As soon as my daughter turned one, I wanted to introduce her to whole milk. Like many other parents, I wanted her to have hormone-free milk, so that meant paying more and buying organic. Right? I like to save money, but organic milk costs a lot more than conventional milk–sometimes up to twice as much. There was also something else I wondered about: all the organic milk I found on the shelves came from other states–some as far as Ohio! Part of the reason I tried to buy organic foods was that I wanted to help the environment, but buying something that needed to be ultra-pasteurized and taken on a thousand-mile road trip wouldn’t be any better for planet Earth than buying conventional milk from a local dairy. In fact, it would probably be worse.
Ideally, I’d be able to find milk that was both organic and local. At the time, this was not an option. I had to choose, and I ended up deciding that supporting a local, non-organic dairy was a better choice than buying organic milk that came from far away, considering my local dairy did not use hormones. Plus, at under $3 a gallon, it was more affordable than many of the other brands on the supermarket shelves. Now, just one year later, Alpenrose dairy has gone organic, so it’s possible to have local organic milk here in Portland.

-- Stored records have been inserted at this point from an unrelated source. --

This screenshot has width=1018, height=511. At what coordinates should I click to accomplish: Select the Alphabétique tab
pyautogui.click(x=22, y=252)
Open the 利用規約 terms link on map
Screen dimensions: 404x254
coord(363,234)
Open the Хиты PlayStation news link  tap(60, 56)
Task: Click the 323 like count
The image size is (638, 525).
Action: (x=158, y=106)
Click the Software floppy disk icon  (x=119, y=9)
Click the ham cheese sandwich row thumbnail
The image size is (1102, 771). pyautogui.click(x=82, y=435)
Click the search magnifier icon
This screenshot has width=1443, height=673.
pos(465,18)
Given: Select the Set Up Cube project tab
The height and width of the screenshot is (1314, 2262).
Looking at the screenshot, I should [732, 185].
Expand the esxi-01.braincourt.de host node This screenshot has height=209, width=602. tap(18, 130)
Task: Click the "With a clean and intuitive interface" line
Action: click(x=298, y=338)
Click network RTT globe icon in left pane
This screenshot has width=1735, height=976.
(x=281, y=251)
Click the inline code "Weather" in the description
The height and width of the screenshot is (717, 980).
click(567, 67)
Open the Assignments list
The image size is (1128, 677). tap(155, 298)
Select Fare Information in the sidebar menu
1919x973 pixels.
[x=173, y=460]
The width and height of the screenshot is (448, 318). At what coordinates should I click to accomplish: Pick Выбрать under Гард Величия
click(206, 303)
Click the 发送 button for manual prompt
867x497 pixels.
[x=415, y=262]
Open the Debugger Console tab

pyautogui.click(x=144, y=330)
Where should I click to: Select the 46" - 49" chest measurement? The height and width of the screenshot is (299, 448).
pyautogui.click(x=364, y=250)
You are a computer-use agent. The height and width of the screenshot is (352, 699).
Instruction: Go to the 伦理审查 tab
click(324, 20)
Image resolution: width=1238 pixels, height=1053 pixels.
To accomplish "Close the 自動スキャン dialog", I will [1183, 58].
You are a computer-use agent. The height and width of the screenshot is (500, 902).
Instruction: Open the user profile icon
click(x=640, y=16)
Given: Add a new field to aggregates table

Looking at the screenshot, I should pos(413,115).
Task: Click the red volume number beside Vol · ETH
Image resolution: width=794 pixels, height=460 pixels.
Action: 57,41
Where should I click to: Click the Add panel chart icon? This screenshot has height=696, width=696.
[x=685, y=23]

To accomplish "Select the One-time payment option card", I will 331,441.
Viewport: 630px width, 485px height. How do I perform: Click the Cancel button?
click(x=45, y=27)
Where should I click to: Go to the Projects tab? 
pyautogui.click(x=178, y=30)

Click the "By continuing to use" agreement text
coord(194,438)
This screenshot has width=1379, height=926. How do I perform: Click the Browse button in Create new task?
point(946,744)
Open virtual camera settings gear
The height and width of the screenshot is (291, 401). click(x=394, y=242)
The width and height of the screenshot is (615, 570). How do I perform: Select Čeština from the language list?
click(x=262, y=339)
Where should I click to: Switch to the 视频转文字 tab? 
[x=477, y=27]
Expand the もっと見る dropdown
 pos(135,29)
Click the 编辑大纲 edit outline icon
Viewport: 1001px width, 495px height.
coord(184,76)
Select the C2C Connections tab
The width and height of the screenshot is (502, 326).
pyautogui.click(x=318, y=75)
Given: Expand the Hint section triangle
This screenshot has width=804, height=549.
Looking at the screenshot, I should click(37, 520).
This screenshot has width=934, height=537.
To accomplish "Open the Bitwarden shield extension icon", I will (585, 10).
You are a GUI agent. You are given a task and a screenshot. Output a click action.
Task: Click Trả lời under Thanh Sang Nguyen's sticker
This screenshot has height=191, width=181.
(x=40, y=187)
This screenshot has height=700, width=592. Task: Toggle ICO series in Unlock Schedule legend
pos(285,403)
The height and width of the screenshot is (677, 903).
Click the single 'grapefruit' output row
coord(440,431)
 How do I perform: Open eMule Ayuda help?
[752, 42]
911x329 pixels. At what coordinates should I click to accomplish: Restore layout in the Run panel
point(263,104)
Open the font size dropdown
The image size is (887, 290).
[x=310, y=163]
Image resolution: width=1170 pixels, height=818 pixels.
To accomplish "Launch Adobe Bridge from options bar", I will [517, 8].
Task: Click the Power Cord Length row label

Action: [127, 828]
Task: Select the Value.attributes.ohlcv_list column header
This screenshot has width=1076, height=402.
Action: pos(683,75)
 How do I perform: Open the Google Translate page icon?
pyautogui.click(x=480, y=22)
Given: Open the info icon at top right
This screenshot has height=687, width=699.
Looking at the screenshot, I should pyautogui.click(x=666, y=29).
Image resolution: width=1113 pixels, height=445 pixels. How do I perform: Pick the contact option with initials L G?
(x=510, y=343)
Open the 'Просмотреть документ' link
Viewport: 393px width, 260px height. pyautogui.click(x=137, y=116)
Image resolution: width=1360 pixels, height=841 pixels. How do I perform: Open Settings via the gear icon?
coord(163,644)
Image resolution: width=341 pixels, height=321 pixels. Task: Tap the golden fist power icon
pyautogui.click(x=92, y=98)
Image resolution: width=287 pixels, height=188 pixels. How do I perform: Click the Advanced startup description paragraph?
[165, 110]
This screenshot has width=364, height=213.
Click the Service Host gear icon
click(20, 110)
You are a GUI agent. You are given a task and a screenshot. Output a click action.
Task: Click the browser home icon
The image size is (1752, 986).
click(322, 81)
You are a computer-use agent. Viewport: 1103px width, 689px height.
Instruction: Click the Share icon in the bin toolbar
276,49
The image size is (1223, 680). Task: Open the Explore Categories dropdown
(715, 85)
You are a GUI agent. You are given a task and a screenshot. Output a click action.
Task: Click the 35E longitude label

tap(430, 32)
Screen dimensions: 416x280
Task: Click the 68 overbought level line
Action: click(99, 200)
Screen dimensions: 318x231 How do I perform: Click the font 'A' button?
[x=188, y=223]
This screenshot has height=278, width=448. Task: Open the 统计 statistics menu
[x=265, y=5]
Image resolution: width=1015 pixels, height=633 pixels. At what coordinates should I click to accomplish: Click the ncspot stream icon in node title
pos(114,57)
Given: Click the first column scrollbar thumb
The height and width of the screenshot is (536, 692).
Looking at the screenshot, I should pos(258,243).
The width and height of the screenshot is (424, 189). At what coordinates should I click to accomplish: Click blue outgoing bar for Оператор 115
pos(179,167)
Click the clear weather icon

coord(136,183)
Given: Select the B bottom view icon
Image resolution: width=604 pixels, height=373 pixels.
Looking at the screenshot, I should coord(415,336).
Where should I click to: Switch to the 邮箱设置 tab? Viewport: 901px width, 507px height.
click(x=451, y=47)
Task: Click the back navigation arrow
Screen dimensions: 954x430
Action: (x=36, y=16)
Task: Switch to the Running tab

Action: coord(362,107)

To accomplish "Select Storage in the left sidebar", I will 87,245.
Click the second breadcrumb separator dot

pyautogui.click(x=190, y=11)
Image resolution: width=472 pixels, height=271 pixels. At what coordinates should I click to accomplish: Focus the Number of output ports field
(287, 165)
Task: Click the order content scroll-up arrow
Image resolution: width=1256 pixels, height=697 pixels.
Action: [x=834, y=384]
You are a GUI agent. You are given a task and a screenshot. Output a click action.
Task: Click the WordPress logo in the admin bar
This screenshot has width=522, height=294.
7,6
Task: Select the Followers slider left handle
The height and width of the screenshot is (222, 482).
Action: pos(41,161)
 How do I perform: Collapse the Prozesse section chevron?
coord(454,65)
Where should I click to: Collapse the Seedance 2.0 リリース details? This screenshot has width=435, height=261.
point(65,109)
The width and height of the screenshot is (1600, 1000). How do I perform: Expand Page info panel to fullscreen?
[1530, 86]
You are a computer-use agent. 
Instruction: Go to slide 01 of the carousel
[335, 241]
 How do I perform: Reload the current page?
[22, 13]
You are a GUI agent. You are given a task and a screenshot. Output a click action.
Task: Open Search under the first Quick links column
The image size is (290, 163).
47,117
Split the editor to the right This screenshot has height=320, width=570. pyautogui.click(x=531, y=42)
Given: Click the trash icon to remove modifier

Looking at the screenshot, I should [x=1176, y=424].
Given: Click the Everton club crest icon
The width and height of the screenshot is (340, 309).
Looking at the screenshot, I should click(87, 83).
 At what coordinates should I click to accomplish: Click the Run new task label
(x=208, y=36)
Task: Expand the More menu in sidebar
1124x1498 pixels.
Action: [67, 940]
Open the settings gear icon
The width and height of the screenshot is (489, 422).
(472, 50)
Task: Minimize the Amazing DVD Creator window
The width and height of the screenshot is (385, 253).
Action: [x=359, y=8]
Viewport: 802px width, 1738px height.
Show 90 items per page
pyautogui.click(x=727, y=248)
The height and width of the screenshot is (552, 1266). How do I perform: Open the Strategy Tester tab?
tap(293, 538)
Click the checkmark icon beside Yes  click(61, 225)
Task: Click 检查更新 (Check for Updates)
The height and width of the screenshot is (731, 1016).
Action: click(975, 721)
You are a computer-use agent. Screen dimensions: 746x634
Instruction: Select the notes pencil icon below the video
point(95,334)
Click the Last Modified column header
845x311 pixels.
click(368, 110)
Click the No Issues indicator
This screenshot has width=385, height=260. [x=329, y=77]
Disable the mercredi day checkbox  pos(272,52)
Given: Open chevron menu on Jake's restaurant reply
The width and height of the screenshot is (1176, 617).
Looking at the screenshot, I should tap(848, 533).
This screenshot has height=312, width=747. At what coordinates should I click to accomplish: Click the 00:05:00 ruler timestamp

Of course, not everyone plans to introduce cow’s milk to baby’s diet. Joy’s son, Roscoe, has some food allergies and intolerances. She continued to breast feed him after a year and offered him soymilk as an additional beverage. Now that he’s older, he can tolerate cow’s milk, which Joy buys from an organic dairy. Because Audrey is so small, I was glad she took to whole milk, which comes packed with vitamins, fat, and calories. (Read my “Fattening Baby, Naturally” post for more baby-fattening ideas.) Although cow’s milk is not an environmentally or nutritionally perfect food, I opted to introduce it to my baby’s diet over alternatives such as soy or almond milk.
Some questions for our readers: Do you plan to introduce cow’s milk when your baby turns one? What alternatives to cow’s milk, if any, have you tried? What are your thoughts on conventional, organic, and local milk products?